Bruno Heitz, L’Arrière-arrière-petit-fils de Barbe -Bleue – Le Genévrier 2020

Par-delà la fin des récits, nous ignorons ce qui est arrivé aux héroïnes et aux héros des contes. Tout au plus, répète-t-on, qu’ils furent heureux et eurent beaucoup d’enfants. De ceux-ci, nous ne saurons jamais rien. Connurent-ils la gloire ? Rencontrèrent-ils l’amour ? Quelle que soient leurs origines, princières ou populaires, comment réagirent-ils face aux épreuves du quotidien. Avec audace, courage, sagesse, entêtement ?

Il est heureusement des auteurs qui mènent des enquêtes. Bruno Heitz est de ceux-là. Merci Bruno !

Dans son dernier livre paru aux éditions du Genévrier, il se penche sur le sort de l’arrière-arrière-petit-fils de Barbe-Bleue. Le malheureux souffrait d’un insupportable handicap à la suite des forfaits de son arrière-arrière-grand-père. Pourtant, son portrait en couverture de l’album et ses apparitions au fil des pages montrent un personnage à l’allure bonhomme. Mais un détail inquiète : comme son ancêtre, il porte une énorme barbe bleue. Dès lors, tout le monde le fuit. Quelle insensée se risquerait à accepter une demande en mariage ?

Un jour, devant un verre de vin rouge, lors d’une conversation entre copains, le pauvre bougre écouta le conseil que lui donna l’arrière-arrière-petit-fils de l’Ogre du Petit Poucet. Pour mettre un terme à cette sombre affaire, qu’il achète tous les livres qui colportent « la fâcheuse légende » ! Puis qu’il s’en débarrasse. L’oubli ferait son œuvre. C’est ici que l’histoire s’emballe. Toutes les tentatives les plus ingénieuses et les plus folles échouèrent les unes après les autres. On n’en dira pas plus ! Sachez toutefois qu’à la suite d’un coup de théâtre et d’une peur bleue, les cheveux et la barbe du brave homme blanchirent soudainement. Devenu méconnaissable et semblable à un brave nain de jardin, une jeune femme l’épousa. Ce fut sa Blanche Neige, une bibliothécaire qui savait que jamais, au grand jamais les livres ne disparaissent. Dernière confidence : tous deux vécurent heureux et eurent beaucoup d’enfants.

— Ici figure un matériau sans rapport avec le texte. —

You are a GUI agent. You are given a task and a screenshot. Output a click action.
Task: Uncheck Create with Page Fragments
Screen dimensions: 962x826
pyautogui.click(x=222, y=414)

Comme dans Le petit chaperon gris et L’autre voyage d’Ulysse précédemment parus aux éditions du Genévrier, Bruno Heitz travaille le papier avec la dextérité qu’on lui connaît. Ses personnages silhouettés, composés de découpes, sont mis en scène avec humour puis photographiés. Peu de couleurs : du rouge pour un camion de pompier et la casquette d’un gamin, de l’orange pour une robe et des toitures, et surtout presqu’à chaque page des touches de bleu. Un bleu magnifique auquel l’album rend hommage. Le monde des contes est une aire de jeu pour Bruno Heitz qui multiplie les références dans ses images comme dans ses propos, une jubilation qu’il fait partager à ses lecteurs de tous âges.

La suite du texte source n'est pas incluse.